[BEGIN Dataset records]
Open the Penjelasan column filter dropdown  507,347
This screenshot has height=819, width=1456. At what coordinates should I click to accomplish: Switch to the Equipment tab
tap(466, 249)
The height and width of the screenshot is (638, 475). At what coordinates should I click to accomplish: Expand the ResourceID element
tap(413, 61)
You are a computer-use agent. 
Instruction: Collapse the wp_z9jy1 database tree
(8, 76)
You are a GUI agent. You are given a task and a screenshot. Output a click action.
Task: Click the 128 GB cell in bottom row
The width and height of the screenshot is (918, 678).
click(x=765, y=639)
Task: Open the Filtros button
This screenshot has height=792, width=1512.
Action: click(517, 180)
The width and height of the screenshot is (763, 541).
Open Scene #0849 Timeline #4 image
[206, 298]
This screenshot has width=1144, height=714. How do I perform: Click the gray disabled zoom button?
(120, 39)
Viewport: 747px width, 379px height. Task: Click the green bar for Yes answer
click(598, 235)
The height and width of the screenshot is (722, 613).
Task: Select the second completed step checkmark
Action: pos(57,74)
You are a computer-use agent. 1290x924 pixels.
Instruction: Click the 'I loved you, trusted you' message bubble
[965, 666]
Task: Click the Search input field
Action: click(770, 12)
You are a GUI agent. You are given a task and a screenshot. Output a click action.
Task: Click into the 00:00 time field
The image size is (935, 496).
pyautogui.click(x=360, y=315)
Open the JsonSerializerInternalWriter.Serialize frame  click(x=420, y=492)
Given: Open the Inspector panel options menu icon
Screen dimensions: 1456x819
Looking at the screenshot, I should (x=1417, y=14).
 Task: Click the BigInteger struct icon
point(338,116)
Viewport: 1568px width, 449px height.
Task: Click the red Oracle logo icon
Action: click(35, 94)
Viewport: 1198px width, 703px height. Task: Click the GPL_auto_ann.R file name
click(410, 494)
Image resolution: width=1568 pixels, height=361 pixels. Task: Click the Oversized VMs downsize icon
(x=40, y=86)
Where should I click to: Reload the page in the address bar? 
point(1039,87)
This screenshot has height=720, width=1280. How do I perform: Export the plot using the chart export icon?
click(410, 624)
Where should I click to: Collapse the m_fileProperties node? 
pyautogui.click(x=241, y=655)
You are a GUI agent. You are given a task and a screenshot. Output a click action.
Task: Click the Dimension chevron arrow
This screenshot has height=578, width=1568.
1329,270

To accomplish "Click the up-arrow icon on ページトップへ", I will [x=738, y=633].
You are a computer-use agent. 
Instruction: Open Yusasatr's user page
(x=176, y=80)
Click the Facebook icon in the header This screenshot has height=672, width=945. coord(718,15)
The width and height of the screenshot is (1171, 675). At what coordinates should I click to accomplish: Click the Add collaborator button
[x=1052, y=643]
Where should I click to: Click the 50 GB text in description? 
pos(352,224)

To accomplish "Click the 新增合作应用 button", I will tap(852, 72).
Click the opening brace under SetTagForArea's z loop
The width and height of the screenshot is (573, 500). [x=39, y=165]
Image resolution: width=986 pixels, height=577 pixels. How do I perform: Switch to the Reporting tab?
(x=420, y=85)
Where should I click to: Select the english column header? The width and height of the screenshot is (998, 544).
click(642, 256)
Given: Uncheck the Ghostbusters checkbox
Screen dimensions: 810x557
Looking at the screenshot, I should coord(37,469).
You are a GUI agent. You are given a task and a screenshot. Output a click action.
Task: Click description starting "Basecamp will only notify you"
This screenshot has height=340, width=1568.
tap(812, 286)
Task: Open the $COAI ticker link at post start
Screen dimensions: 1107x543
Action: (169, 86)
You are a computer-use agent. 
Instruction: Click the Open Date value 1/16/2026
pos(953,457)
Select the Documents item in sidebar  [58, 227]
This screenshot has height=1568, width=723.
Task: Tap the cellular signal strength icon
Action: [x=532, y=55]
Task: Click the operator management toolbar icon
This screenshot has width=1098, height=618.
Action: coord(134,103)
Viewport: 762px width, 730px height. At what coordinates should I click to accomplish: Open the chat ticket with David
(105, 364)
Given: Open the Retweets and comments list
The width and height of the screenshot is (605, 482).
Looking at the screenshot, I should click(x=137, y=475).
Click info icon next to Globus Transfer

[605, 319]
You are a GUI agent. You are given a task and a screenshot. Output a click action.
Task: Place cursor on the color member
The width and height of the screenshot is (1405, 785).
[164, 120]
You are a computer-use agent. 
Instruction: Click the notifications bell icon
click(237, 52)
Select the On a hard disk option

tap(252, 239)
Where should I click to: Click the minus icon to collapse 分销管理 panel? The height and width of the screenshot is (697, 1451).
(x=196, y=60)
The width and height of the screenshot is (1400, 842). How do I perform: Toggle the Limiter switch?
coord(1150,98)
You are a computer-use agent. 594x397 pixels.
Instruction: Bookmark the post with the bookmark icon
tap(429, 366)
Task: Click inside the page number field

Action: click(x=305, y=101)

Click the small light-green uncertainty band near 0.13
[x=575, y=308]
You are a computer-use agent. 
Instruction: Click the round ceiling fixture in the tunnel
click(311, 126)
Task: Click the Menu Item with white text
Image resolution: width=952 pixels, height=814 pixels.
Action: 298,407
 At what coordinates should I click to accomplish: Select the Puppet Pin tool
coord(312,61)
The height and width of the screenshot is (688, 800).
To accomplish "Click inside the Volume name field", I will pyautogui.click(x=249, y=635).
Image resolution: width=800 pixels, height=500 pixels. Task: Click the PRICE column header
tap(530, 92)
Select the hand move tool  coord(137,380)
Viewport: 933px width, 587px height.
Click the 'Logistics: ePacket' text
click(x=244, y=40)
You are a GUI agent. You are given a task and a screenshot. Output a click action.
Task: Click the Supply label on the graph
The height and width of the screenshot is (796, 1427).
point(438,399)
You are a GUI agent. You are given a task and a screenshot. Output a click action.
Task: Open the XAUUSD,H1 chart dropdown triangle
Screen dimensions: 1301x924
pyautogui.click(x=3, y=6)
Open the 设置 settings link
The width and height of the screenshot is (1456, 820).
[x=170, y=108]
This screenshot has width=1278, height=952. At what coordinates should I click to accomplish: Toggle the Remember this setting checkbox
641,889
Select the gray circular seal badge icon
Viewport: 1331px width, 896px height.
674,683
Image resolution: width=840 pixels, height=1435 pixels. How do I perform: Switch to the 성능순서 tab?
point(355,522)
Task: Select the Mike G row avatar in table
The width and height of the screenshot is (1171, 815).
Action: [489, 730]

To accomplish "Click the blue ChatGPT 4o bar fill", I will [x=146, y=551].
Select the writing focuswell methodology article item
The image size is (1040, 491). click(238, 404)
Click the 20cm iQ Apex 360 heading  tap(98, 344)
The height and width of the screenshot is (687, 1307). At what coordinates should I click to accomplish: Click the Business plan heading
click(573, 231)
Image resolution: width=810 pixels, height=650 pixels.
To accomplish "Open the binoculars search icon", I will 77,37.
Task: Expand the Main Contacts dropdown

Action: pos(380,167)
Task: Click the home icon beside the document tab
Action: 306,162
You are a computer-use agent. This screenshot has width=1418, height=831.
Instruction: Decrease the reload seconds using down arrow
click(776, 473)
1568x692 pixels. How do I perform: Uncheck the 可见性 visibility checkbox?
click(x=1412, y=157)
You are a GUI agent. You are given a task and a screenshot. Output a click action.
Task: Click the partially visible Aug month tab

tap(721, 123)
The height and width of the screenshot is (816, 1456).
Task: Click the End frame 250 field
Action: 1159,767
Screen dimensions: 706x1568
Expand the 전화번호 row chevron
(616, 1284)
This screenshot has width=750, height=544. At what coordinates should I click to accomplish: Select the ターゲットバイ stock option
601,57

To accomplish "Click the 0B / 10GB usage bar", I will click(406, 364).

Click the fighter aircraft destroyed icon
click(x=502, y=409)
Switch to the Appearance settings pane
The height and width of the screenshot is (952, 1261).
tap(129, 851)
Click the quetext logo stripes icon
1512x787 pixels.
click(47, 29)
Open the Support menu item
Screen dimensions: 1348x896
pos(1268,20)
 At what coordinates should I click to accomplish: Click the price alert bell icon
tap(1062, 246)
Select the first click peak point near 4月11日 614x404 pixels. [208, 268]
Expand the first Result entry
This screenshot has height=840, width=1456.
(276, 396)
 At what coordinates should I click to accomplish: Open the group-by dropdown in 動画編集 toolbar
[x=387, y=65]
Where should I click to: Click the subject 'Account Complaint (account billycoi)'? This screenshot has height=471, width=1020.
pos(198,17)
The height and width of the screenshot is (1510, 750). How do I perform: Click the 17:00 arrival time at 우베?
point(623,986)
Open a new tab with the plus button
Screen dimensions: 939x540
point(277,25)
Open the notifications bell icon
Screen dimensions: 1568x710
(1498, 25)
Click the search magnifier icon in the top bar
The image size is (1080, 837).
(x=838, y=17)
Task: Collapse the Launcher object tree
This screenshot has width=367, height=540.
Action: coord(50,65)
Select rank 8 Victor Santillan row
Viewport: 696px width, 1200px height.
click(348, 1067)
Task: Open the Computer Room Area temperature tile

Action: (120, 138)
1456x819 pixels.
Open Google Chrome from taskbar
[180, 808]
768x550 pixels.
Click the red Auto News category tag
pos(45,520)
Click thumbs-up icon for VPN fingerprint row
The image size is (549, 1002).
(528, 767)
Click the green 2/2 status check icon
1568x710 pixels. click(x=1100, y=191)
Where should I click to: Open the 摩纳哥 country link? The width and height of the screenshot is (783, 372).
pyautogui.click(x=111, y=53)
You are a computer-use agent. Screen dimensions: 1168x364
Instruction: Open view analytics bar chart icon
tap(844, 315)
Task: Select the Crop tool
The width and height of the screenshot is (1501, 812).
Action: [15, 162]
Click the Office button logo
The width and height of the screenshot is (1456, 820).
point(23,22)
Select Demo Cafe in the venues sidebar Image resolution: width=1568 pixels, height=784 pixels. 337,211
[END Dataset records]
== Given task ==
List every line in the rows above that contains the word "first".

== Solved problem ==
Select the first click peak point near 4月11日 614x404 pixels. [208, 268]
Expand the first Result entry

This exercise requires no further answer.